Um amigo pessoal do papa —um homem argentino gay que o conhece há mais de 30 anos e pediu para não ser identificado— disse que Francisco sabe que tem um problema com linguagem chula.
“Ele se chama de ‘bocon’, que se traduz [do espanhol] como alguém que não consegue manter a boca fechada”, disse o homem à Reuters. “Ele nunca foi diplomático. Na verdade, estou surpreso que algo assim não tenha acontecido antes.”
Quando Francisco foi à Irlanda nos anos 1980 para aprender inglês, o amigo lembrou, “seus professores ficaram horrorizados com a maneira como na sala de aula ele usava palavrões em inglês que tinha aprendido”.
A mesma fonte disse que Francisco havia percorrido “um longo caminho em termos de abertura em relação aos direitos LGBT+” para um homem de sua geração, observando que ele cresceu em uma família muito conservadora que considerava divorciados —quanto mais pessoas gays— párias sociais.
No início de seu papado, Francisco disse “Se uma pessoa é gay e busca a Deus e tem boa vontade, quem sou eu para julgar?“. No ano passado, ele permitiu que padres abençoassem membros de casais do mesmo sexo, desencadeando uma considerável reação conservadora.
Ele também almoçou no Vaticano com mulheres trans e formou uma relação próxima com o padre James Martin, um proeminente jesuíta americano que ministra à comunidade LGBTQIA+.
“A ideia de que ele seria homofóbico não faz sentido para mim”, disse Martin em comentários por email. “Seu histórico com pessoas LGBT+ fala por si só. Nenhum papa foi um maior amigo da comunidade LGBTQ+.”
O amigo argentino de Francisco também elogiou o apoio do papa a uniões civis, embora Francisco continue se opondo a casamentos entre pessoas do mesmo sexo, e seus esforços discretos para ajudar vítimas de crimes homofóbicos na Argentina nos anos 1990, “quando ser gay era difícil”.
No entanto, a linguagem profana do papa tem incomodado muitos. “Mesmo que tenha sido pretendido como uma piada, revela a profundidade do preconceito homofóbico e da discriminação institucional que ainda existem em nossa igreja”, disse Marianne Duddy-Burke, chefe do grupo de direitos católicos LGBT+ DignityUSA, em um comunicado.
Para Andrea Rubera, porta-voz do grupo católico italiano LGBT+ Caminhos de Esperança, a primeira reação foi de incredulidade. “No início, realmente pensamos que não era verdade, que era um boato.”

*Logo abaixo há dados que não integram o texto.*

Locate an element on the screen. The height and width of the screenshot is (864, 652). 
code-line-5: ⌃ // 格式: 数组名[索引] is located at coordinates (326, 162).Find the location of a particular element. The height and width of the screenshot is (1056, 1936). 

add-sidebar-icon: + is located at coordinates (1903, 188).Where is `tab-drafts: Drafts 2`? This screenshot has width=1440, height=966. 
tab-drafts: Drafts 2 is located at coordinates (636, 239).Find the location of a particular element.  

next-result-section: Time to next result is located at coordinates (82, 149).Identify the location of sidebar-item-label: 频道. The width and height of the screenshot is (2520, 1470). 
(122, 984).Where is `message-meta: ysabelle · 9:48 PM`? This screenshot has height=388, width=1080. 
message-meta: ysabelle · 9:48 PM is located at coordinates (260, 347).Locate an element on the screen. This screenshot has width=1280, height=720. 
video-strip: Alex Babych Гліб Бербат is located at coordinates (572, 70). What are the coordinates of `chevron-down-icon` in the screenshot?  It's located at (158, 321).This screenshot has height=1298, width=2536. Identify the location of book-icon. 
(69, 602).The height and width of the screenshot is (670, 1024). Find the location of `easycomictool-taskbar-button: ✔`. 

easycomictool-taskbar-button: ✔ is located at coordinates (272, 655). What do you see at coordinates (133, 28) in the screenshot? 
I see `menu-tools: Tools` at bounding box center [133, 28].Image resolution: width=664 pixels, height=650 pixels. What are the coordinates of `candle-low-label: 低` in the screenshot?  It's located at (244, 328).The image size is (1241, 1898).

Segundo relatos, a gafe de Francisco ocorreu enquanto ele discutia com bispos a questão de candidatos gays ao sacerdócio. A posição oficial da igreja é que eles devem ser proibidos de exercer o ministério se tiverem uma vida sexual ativa.
Tanto Faggioli quanto Ivereigh disseram que a questão é particularmente sensível para a Igreja Católica italiana, dada o que disseram ser uma ativa subcultura gay em alguns de seus seminários.
“Minha impressão foi que o papa estava respondendo a uma pergunta sobre certo comportamento em seminários italianos, em vez de fechar o sacerdócio para todos os homens gays”, disse o padre Martin.